On the surface, the fact that these “blue chip” stocks were soaring in such dramatic fashion was fairly tough to explain. Even more difficult to understand was their soaring collective valuation (especially considering the fact that their aggregate sales were actually declining). After forming a range of about 1.5 to 2-times enterprise value-to-revenues, these stocks as a group saw this ratio soar to unprecedented heights in the back half of the 2010’s.

Looking at their balance sheets, however, the answer became immediately obvious. As a group, they had taken on over $100 billion in new debt in order to finance buyback programs of almost exactly the same amount. In essence, it was just a massive equity-for-debt swap and all that new debt-financed demand for shares explained how valuations soared even as business conditions stagnated. Even as share counts fell, market cap rose due to all the buying they were doing; add in all the new debt on the balance sheet and enterprise values were soaring even faster than the share prices.
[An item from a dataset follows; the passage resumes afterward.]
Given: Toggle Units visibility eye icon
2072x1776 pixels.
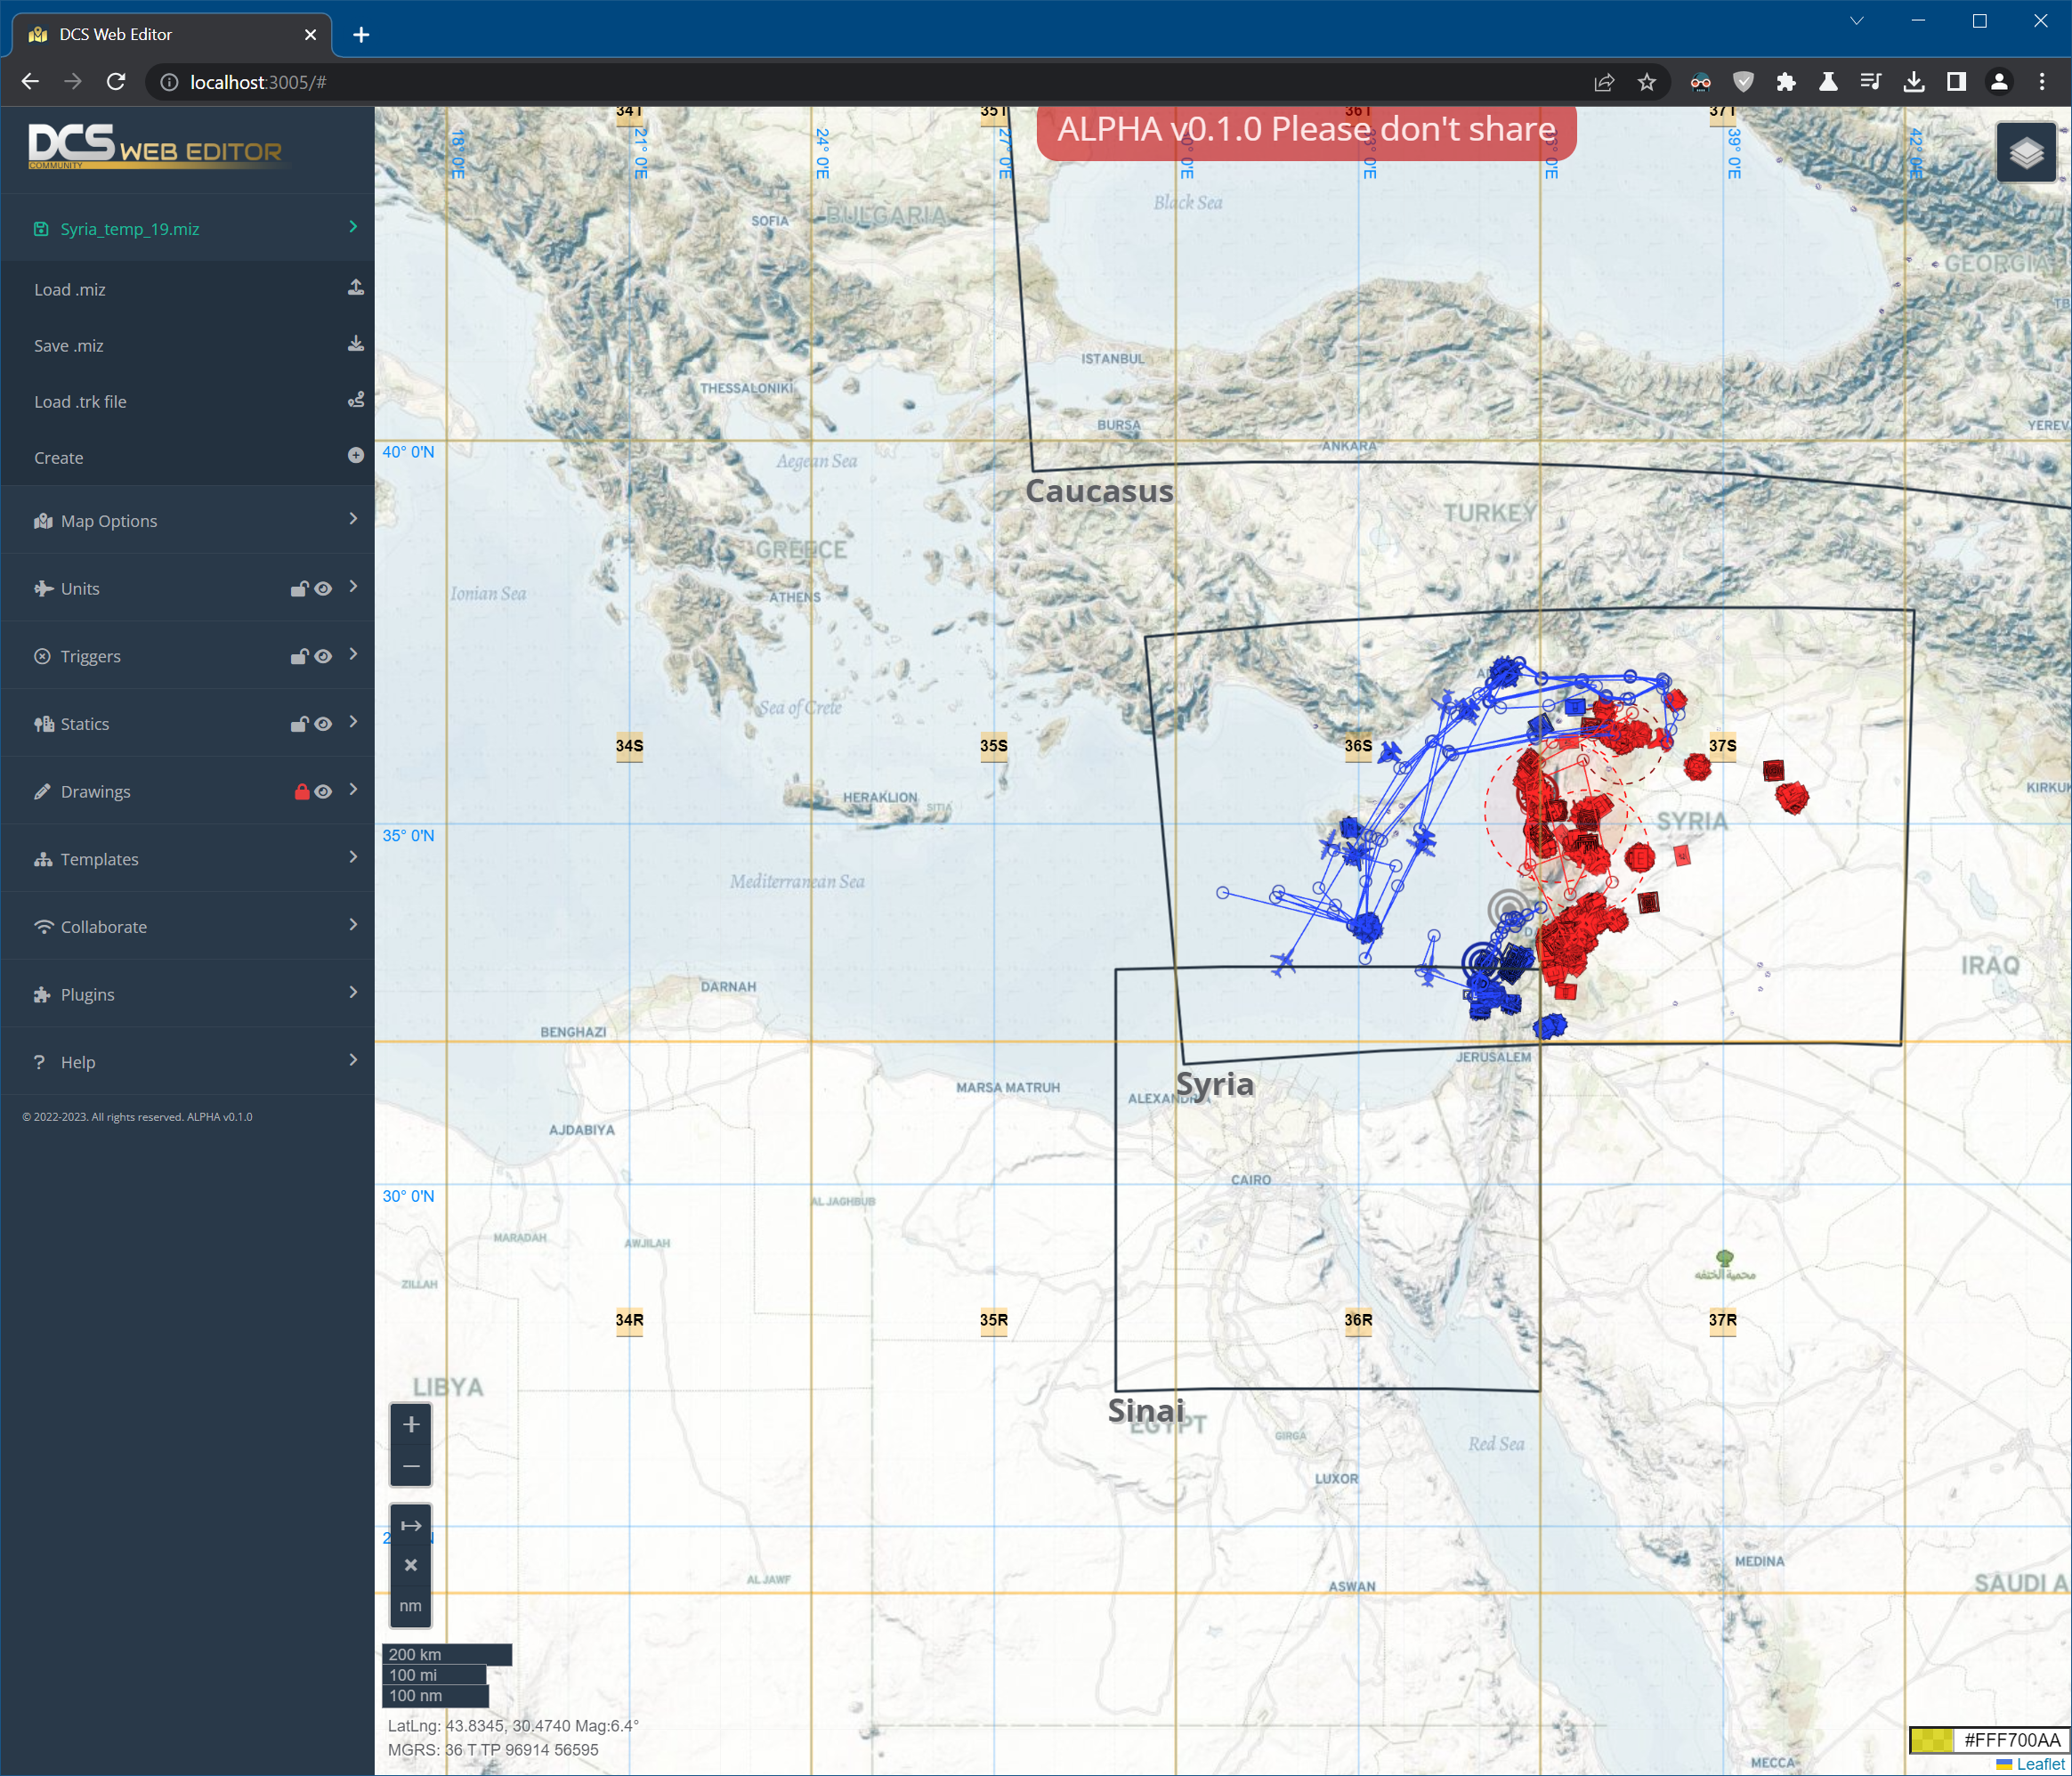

Certainly, shareholders benefitted from this in the short run but the primary beneficiaries of this massive exercise in financial engineering were top executives whom were granted billions of dollars in options-based compensation (and sold shares personally even as the company was buying). This is why I have argued in the past that many stock buybacks in the open market (as opposed to far more transparent tender offers) are really just thinly-veiled stock price manipulation schemes. Because the majority of their compensation comes in the form of options, executives have a huge incentive to engage in manipulation and statistics show they do, in fact, pursue such policies.

The problem, of course, is that all that debt that was so cheap in years past is not so cheap anymore. Interest rates are far higher today than they were when this equity-for-debt swap was undertaken and so that short-term manipulation of the stock price could have costly long-term ramifications if interest rates remain elevated. Already these stocks have essentially been dead money since I first wrote about them five years ago. However, their valuations remain extreme, mainly due to all that debt that remains on the balance sheet, and their underlying business trends haven’t gotten any more exciting in the interim.

To be sure, these companies are not distressed by any means. However, that doesn’t mean that rapidly rising interest expenses eating up more and more operating income can’t represent the sort of structural headwind to profits that would inspire a reversion in valuations in the group back closer to historical norms. And that could be a very painful experience for shareholders who haven’t already followed executives’ lead in unloading billions of dollars in shares into the stock price strength created by the buyback binge in the first place.